[Work to be completed]:
For each line below that includes the word "field", make a copy.

[Exercise materials]:
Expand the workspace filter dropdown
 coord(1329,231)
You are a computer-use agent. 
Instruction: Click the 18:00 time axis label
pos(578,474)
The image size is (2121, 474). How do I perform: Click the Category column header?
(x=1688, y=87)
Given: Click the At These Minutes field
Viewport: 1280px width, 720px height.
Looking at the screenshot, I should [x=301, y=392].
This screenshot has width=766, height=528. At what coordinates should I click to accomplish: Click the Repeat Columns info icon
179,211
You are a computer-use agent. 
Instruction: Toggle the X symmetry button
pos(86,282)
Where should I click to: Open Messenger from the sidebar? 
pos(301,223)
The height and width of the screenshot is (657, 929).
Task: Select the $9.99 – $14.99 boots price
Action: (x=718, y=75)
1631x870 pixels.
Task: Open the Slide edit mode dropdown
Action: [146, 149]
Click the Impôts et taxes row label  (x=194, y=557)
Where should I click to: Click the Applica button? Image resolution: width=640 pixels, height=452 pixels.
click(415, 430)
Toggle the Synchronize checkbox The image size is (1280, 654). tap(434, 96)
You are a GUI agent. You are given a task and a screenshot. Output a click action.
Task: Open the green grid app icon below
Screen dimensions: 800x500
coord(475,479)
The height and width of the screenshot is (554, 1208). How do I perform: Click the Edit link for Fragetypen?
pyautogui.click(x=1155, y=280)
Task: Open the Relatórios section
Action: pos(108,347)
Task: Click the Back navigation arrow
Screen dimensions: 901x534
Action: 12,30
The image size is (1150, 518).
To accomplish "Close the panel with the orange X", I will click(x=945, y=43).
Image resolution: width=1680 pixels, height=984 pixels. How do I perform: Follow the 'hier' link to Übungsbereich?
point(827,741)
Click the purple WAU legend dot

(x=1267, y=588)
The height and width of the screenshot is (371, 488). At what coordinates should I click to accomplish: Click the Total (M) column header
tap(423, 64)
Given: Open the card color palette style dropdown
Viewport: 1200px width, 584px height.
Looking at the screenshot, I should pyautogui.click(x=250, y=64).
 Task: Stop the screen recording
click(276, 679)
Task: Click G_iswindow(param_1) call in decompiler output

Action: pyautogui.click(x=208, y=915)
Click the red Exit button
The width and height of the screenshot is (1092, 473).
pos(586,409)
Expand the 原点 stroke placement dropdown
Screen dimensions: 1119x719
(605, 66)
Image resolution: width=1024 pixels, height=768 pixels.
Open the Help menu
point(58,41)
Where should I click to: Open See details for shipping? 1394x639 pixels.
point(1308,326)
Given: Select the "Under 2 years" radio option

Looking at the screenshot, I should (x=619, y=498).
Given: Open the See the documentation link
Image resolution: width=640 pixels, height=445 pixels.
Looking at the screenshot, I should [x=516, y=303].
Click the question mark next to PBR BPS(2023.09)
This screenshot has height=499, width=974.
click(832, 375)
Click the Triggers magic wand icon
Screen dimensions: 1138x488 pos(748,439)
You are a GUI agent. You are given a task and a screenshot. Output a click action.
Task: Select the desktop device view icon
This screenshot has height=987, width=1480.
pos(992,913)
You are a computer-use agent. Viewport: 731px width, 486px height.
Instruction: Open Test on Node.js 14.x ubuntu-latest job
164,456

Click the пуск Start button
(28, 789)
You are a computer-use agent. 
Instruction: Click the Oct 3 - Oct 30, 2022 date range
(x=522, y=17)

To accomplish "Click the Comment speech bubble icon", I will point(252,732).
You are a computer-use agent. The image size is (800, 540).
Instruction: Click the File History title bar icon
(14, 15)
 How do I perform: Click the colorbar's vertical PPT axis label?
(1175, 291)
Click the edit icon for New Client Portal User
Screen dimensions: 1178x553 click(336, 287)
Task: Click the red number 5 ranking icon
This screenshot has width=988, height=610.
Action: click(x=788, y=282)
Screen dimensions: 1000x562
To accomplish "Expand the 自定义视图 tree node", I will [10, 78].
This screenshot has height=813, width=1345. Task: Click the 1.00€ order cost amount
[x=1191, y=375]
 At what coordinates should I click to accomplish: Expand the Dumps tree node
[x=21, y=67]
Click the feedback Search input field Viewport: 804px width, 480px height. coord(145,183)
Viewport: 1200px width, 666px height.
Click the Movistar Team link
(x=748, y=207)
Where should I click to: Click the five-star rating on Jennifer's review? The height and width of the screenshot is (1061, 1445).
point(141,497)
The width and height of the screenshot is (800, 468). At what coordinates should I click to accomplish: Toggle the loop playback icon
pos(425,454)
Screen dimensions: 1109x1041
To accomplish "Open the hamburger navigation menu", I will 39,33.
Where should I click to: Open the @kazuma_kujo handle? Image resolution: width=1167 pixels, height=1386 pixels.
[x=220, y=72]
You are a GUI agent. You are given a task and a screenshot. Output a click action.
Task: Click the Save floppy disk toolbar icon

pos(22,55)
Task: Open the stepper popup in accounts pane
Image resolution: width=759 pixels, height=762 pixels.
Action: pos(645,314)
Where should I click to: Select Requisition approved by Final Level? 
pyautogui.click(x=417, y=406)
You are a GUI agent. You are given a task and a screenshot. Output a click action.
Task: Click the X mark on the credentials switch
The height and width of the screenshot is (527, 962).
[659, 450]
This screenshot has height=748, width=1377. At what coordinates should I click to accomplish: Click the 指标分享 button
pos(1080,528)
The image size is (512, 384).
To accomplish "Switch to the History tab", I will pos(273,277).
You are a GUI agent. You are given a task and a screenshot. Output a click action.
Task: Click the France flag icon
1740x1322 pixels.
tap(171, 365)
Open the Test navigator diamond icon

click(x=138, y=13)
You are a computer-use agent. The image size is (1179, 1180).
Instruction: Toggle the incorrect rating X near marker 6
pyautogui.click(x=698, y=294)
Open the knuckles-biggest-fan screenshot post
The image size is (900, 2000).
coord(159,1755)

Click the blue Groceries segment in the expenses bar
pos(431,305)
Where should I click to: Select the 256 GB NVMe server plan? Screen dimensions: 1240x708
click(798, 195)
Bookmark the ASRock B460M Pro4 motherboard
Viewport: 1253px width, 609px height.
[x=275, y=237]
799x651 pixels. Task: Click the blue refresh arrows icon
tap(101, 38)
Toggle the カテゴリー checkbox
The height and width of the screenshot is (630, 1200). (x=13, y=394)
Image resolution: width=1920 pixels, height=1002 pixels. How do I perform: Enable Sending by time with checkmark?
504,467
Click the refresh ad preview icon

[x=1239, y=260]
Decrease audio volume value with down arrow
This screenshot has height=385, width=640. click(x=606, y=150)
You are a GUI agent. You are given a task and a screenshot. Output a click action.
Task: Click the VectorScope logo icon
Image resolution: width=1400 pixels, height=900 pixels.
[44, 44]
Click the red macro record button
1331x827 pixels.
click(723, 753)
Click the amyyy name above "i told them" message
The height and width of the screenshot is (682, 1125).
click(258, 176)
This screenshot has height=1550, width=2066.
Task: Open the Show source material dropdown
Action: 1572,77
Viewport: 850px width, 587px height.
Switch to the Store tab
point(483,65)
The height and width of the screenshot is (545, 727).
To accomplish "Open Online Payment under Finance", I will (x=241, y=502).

[Your solution]:
Given: Click the At These Minutes field
Click the feedback Search input field Viewport: 804px width, 480px height. coord(145,183)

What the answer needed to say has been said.